Un’inchiesta che la Procura ha chiesto appunto di archiviare, così come i difensori del Governatore (avvocati Luca Pontalti e Alessandro Meregalli), che ieri in udienza hanno insistito sul fatto che non vi sia alcun reato da ravvisare, come non si contestino episodi specifici ma l’ambito sia solo quello di eventuali e potenziali circostanze.
Non è per niente dello stesso avviso l’associazione animalista Lav che ieri, attraverso l’avvocata Rosa Rizzi, ha fatto valere le sue ragioni sull’opposizione all’archiviazione, sollecitando un supplemento di indagini, convinta che le attività investigative siano state lacunose e che vi siano delle responsabilità penali e che queste vadano perseguite.
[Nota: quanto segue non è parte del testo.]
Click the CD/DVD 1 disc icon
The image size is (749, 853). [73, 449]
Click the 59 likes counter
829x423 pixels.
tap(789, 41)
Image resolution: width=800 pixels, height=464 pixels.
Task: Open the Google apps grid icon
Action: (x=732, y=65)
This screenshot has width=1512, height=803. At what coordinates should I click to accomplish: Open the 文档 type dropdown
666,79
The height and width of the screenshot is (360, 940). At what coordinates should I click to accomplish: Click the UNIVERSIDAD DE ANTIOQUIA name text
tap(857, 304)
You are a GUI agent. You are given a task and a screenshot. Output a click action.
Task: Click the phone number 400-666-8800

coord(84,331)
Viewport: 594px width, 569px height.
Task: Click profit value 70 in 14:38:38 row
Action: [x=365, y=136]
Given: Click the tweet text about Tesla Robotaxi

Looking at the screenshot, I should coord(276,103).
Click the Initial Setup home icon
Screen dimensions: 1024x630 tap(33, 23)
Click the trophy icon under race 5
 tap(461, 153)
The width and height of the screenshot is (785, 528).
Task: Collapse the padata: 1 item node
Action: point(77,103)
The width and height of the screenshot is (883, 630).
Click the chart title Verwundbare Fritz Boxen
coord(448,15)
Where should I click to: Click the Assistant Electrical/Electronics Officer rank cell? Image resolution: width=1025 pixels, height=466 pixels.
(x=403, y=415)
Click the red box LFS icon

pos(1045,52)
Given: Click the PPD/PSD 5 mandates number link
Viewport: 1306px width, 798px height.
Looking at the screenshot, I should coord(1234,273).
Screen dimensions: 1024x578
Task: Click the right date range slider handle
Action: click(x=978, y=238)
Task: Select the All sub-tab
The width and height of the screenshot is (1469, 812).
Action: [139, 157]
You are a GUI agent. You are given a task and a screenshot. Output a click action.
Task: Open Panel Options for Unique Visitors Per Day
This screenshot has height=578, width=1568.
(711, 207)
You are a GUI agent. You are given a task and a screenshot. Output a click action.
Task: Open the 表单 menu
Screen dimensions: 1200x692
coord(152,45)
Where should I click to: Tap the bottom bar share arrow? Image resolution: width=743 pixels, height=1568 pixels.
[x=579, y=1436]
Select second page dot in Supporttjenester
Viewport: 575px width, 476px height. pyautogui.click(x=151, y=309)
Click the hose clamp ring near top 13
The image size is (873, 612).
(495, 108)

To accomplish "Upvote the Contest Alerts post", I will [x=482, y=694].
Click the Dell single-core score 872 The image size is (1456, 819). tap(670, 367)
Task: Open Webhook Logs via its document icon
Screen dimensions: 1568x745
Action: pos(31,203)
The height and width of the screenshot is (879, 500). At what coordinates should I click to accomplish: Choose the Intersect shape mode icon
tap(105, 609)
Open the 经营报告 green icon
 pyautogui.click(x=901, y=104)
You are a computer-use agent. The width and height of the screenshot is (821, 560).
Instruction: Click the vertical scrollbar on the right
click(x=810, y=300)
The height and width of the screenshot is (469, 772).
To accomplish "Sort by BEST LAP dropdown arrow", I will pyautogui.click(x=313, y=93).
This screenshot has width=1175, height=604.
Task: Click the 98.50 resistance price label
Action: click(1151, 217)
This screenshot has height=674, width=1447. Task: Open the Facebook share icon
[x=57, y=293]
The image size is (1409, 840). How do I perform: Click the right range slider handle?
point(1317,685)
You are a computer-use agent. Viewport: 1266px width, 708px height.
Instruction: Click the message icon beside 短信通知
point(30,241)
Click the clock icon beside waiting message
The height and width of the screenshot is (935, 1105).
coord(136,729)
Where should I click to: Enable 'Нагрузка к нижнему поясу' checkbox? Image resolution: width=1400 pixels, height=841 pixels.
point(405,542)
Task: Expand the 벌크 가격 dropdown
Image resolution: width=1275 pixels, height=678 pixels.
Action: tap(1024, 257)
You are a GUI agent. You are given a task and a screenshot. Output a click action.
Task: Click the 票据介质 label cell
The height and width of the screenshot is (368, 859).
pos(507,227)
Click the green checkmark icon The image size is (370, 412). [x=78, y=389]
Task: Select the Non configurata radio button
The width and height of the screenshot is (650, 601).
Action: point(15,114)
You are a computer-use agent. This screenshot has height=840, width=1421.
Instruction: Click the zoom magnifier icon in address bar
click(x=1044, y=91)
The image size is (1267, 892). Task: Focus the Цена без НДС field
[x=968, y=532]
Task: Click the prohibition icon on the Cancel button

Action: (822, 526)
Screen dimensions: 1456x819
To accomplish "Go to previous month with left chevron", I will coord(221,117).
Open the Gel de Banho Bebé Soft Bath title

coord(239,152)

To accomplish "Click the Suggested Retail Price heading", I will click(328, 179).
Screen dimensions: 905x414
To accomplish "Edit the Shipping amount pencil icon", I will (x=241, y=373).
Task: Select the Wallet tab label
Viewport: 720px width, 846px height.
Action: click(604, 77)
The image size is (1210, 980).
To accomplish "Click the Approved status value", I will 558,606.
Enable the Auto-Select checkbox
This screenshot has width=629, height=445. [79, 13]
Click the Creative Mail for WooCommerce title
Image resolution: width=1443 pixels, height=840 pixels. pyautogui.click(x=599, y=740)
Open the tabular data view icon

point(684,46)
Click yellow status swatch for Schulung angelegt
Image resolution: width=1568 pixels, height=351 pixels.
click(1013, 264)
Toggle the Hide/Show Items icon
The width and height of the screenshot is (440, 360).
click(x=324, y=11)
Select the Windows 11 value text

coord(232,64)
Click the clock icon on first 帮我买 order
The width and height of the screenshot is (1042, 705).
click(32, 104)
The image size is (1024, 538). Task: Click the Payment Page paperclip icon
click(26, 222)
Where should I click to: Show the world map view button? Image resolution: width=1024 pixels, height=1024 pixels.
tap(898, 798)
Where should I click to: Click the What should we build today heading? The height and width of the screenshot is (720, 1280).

L’ultima parola spetta comunque al giudice per le indagini preliminari Gianmarco Giua che, al termine dell’udienza, si è riservato. Non rimane quindi che attendere la decisione, che potrebbe arrivare tra alcune settimane.
L’esposto, l’inchiesta
La onlus si era mossa già a maggio 2023: una denuncia, a firma del presidente Gianluca Felicetti, in cui si chiedeva ai comuni trentini interessati dalla presenza dell’orso la rimozione immediata delle mangiatoie e dei siti di foraggiamento artificiale «per ragioni di sicurezza, di incolumità pubblica e di tutela animale». Un esposto — di cui però la difesa di Fugatti contesta l’irricevibilità — che allora portò la Procura ad aprire un fascicolo. Prima solo conoscitivo, a modello 45, poi, delegati gli accertamenti al Servizio Forestale, trasformato a 21, con la specifica contestazione formalizzata e il nome di Fugatti iscritto sul registro degli indagati. Dalle articolate indagini effettuate non è comunque emersa alcuna correlazione, alcun elemento probatorio capace di reggere alla prova dell’aula. Di qui la richiesta di archiviare tutto. Questo, in sintesi, il ragionamento della Procura: se, in astratto, non può escludersi che possano essere creati siti di attrazione alimentare artificiale/antropica, anche in ambiente naturale, e che questi possano divenire «spunti di potenziale pericolo per l’incolumità pubblica, oltre che ispirazione di adattamento dell’orso a comportamenti sempre più confidenziali con l’uomo» — come del resto possono essere le risorse stagionali fornite involontariamente dall’uomo, quali miele dagli apiari e frutta dai coltivi, oltre che scarti e rifiuti in bidoni e cassonetti — «non c’è però nesso di causalità tra una ipotizzata omissione nella gestione e il pericolo dell’aumento della probabilità di interazione tra l’animale e l’uomo».
La posizione della onlus
Per Lav invece le pratiche di foraggiamento possono provocare «danni all’integrità psicofisica degli animali, oltre a un’irreversibile alterazione della loro etologia di specie selvatiche». L’associazione animalista lamenta inoltre come non ci sia un censimento dei siti di foraggiamento e come i distretti venatori dove è nota la presenza dell’orso, tra cui Destra Adige, Val di Sole e val di Non, non abbiano attuato il divieto di foraggiamento. Secondo l’avvocato di Lav poi l’installazione di cassonetti anti-orso, «peraltro tardiva e incompleta», non è considerata da Ispra come «un’operazione esaustiva». Di qui la richiesta al gip di ordinare al pm di procedere con l’imputazione coatta o di proseguire con ulteriori indagini.